%%

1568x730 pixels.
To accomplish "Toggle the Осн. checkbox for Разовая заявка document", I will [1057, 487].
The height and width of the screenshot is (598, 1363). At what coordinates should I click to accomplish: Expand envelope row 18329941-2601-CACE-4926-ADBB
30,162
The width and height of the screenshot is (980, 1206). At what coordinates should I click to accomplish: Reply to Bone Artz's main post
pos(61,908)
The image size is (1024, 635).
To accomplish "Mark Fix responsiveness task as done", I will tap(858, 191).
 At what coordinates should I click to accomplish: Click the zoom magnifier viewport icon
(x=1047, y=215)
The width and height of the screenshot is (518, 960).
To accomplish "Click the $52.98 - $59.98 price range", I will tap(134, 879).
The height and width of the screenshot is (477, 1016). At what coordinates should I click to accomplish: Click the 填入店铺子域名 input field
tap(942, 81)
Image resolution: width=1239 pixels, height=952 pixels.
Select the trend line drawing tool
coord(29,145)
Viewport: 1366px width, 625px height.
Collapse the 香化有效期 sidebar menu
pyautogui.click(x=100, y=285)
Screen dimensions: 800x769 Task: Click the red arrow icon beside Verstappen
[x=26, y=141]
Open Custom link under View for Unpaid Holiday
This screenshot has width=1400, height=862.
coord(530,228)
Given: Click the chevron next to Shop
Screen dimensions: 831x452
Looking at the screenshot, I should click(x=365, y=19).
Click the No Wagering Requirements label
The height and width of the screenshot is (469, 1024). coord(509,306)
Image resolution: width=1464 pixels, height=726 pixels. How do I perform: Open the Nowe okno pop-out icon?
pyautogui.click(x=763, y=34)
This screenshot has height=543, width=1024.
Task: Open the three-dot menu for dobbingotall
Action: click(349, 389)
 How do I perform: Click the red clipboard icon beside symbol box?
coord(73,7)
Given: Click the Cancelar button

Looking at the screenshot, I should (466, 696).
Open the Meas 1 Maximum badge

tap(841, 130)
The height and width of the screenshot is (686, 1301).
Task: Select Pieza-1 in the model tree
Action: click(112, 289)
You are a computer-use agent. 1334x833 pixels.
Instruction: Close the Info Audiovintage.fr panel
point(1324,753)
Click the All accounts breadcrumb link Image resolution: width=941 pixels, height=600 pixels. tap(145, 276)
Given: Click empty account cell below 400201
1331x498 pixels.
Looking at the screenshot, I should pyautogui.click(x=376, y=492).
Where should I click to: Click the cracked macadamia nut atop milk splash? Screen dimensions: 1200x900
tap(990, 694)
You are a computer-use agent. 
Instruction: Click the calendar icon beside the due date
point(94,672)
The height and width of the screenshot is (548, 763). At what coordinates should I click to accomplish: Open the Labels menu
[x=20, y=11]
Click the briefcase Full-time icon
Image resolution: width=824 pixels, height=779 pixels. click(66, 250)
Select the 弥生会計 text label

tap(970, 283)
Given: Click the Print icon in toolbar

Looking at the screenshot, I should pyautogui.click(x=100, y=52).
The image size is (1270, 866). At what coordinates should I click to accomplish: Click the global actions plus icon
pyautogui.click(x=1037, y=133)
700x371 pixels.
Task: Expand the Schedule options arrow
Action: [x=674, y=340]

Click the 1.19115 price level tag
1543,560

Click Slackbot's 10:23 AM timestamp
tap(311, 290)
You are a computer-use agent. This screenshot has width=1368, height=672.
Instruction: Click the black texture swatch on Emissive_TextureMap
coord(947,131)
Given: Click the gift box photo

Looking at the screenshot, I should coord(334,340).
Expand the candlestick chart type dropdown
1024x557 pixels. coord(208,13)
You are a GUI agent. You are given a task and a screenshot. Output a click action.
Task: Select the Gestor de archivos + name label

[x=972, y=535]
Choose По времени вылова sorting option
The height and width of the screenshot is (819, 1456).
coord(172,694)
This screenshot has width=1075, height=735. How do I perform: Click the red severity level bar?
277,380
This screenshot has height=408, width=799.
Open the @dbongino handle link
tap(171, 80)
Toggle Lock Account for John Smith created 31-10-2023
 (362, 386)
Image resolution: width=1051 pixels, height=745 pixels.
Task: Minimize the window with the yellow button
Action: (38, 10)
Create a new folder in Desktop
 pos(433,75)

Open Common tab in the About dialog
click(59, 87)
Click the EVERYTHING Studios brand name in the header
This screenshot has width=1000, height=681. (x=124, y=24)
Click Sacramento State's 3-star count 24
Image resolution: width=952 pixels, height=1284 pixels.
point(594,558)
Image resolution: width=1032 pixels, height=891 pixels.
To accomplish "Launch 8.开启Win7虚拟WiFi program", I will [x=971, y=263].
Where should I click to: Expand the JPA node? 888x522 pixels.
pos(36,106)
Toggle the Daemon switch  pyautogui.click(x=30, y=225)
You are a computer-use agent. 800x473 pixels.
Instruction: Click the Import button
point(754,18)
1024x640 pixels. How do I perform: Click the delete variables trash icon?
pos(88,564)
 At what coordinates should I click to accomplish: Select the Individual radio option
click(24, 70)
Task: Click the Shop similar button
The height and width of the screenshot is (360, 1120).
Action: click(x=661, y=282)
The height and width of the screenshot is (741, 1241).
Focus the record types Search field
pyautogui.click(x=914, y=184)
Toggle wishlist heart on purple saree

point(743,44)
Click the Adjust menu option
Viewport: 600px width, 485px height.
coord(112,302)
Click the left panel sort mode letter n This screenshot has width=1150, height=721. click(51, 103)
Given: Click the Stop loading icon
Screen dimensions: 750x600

%%

## Activity:
The answer must be a single number: how many lines of the entries contain "computer".

## Output for this task:
4